INFORMATION:
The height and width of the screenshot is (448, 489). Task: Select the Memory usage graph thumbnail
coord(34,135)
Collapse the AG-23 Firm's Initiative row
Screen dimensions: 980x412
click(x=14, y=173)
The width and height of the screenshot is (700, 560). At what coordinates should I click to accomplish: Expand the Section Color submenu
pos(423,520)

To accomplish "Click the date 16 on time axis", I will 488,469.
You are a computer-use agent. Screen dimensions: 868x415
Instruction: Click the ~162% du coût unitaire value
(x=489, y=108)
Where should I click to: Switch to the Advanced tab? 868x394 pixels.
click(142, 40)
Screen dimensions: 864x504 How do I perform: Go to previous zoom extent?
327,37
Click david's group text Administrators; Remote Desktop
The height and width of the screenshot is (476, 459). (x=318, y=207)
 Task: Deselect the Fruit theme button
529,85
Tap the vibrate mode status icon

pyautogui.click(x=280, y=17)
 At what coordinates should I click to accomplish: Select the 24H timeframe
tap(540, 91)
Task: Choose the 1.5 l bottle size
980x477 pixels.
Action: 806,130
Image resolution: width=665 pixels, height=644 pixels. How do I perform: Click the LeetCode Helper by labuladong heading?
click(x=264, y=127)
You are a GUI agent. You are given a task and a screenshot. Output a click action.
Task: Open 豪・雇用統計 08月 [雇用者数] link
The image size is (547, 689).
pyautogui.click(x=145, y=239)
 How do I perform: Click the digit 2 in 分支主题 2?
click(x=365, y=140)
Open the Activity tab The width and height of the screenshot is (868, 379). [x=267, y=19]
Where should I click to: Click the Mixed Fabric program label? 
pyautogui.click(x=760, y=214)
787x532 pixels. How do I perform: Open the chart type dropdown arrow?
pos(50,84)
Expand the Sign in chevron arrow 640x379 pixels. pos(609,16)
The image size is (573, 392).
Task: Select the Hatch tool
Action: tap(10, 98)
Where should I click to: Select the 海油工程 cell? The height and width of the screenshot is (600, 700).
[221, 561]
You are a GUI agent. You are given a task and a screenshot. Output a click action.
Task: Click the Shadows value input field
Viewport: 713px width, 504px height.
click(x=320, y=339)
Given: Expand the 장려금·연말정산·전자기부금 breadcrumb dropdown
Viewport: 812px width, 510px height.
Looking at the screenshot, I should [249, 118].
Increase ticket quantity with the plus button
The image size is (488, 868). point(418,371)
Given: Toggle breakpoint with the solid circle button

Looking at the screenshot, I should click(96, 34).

WORK ITEM:
Using the entries above, print each one again without any alteration.

EXPECTED OUTPUT:
The height and width of the screenshot is (448, 489). Task: Select the Memory usage graph thumbnail
coord(34,135)
Collapse the AG-23 Firm's Initiative row
Screen dimensions: 980x412
click(x=14, y=173)
The width and height of the screenshot is (700, 560). At what coordinates should I click to accomplish: Expand the Section Color submenu
pos(423,520)

To accomplish "Click the date 16 on time axis", I will 488,469.
You are a computer-use agent. Screen dimensions: 868x415
Instruction: Click the ~162% du coût unitaire value
(x=489, y=108)
Where should I click to: Switch to the Advanced tab? 868x394 pixels.
click(142, 40)
Screen dimensions: 864x504 How do I perform: Go to previous zoom extent?
327,37
Click david's group text Administrators; Remote Desktop
The height and width of the screenshot is (476, 459). (x=318, y=207)
 Task: Deselect the Fruit theme button
529,85
Tap the vibrate mode status icon

pyautogui.click(x=280, y=17)
 At what coordinates should I click to accomplish: Select the 24H timeframe
tap(540, 91)
Task: Choose the 1.5 l bottle size
980x477 pixels.
Action: 806,130
Image resolution: width=665 pixels, height=644 pixels. How do I perform: Click the LeetCode Helper by labuladong heading?
click(x=264, y=127)
You are a GUI agent. You are given a task and a screenshot. Output a click action.
Task: Open 豪・雇用統計 08月 [雇用者数] link
The image size is (547, 689).
pyautogui.click(x=145, y=239)
 How do I perform: Click the digit 2 in 分支主题 2?
click(x=365, y=140)
Open the Activity tab The width and height of the screenshot is (868, 379). [x=267, y=19]
Where should I click to: Click the Mixed Fabric program label? 
pyautogui.click(x=760, y=214)
787x532 pixels. How do I perform: Open the chart type dropdown arrow?
pos(50,84)
Expand the Sign in chevron arrow 640x379 pixels. pos(609,16)
The image size is (573, 392).
Task: Select the Hatch tool
Action: tap(10, 98)
Where should I click to: Select the 海油工程 cell? The height and width of the screenshot is (600, 700).
[221, 561]
You are a GUI agent. You are given a task and a screenshot. Output a click action.
Task: Click the Shadows value input field
Viewport: 713px width, 504px height.
click(x=320, y=339)
Given: Expand the 장려금·연말정산·전자기부금 breadcrumb dropdown
Viewport: 812px width, 510px height.
Looking at the screenshot, I should [249, 118].
Increase ticket quantity with the plus button
The image size is (488, 868). point(418,371)
Given: Toggle breakpoint with the solid circle button

Looking at the screenshot, I should click(96, 34).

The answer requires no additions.